▶ _Exercise directions_
Repeat the entries that follow, exactly as they are written.
Record excerpts below:
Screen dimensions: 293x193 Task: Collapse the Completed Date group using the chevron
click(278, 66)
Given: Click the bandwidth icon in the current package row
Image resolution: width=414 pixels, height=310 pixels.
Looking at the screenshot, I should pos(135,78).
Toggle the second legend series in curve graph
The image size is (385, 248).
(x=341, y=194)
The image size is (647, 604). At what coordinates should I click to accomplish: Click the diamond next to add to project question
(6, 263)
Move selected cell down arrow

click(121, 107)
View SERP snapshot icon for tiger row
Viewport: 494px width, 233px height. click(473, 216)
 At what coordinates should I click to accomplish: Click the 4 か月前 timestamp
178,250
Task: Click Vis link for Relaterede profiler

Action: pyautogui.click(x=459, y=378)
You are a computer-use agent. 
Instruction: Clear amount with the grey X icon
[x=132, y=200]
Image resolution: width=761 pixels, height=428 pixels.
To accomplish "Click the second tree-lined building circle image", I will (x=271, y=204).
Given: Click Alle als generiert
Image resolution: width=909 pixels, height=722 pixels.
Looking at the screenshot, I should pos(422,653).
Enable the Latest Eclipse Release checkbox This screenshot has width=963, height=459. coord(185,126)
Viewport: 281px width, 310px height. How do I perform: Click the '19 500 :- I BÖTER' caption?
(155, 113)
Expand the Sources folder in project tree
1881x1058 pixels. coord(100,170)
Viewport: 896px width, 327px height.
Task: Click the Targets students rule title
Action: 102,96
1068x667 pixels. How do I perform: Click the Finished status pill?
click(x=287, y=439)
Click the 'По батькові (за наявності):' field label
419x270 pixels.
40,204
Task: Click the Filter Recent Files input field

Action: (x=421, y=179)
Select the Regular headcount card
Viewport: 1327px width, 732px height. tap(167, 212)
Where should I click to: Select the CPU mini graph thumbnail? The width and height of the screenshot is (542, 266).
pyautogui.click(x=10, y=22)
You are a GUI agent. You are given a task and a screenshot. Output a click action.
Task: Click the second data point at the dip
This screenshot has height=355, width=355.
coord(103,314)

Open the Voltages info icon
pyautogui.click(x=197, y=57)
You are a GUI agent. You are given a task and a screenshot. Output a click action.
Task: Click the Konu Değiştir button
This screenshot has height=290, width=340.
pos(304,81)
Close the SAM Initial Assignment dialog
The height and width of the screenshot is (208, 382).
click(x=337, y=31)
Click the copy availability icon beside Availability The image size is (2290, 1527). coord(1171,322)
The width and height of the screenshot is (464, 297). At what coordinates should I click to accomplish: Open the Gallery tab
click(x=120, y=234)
End of Record excerpts.
▶ _Solution for this exercise_
Screen dimensions: 293x193 Task: Collapse the Completed Date group using the chevron
click(278, 66)
Given: Click the bandwidth icon in the current package row
Image resolution: width=414 pixels, height=310 pixels.
Looking at the screenshot, I should pos(135,78).
Toggle the second legend series in curve graph
The image size is (385, 248).
(x=341, y=194)
The image size is (647, 604). At what coordinates should I click to accomplish: Click the diamond next to add to project question
(6, 263)
Move selected cell down arrow

click(121, 107)
View SERP snapshot icon for tiger row
Viewport: 494px width, 233px height. click(473, 216)
 At what coordinates should I click to accomplish: Click the 4 か月前 timestamp
178,250
Task: Click Vis link for Relaterede profiler

Action: pyautogui.click(x=459, y=378)
You are a computer-use agent. 
Instruction: Clear amount with the grey X icon
[x=132, y=200]
Image resolution: width=761 pixels, height=428 pixels.
To accomplish "Click the second tree-lined building circle image", I will (x=271, y=204).
Given: Click Alle als generiert
Image resolution: width=909 pixels, height=722 pixels.
Looking at the screenshot, I should pos(422,653).
Enable the Latest Eclipse Release checkbox This screenshot has width=963, height=459. coord(185,126)
Viewport: 281px width, 310px height. How do I perform: Click the '19 500 :- I BÖTER' caption?
(155, 113)
Expand the Sources folder in project tree
1881x1058 pixels. coord(100,170)
Viewport: 896px width, 327px height.
Task: Click the Targets students rule title
Action: 102,96
1068x667 pixels. How do I perform: Click the Finished status pill?
click(x=287, y=439)
Click the 'По батькові (за наявності):' field label
419x270 pixels.
40,204
Task: Click the Filter Recent Files input field

Action: (x=421, y=179)
Select the Regular headcount card
Viewport: 1327px width, 732px height. tap(167, 212)
Where should I click to: Select the CPU mini graph thumbnail? The width and height of the screenshot is (542, 266).
pyautogui.click(x=10, y=22)
You are a GUI agent. You are given a task and a screenshot. Output a click action.
Task: Click the second data point at the dip
This screenshot has height=355, width=355.
coord(103,314)

Open the Voltages info icon
pyautogui.click(x=197, y=57)
You are a GUI agent. You are given a task and a screenshot. Output a click action.
Task: Click the Konu Değiştir button
This screenshot has height=290, width=340.
pos(304,81)
Close the SAM Initial Assignment dialog
The height and width of the screenshot is (208, 382).
click(x=337, y=31)
Click the copy availability icon beside Availability The image size is (2290, 1527). coord(1171,322)
The width and height of the screenshot is (464, 297). At what coordinates should I click to accomplish: Open the Gallery tab
click(x=120, y=234)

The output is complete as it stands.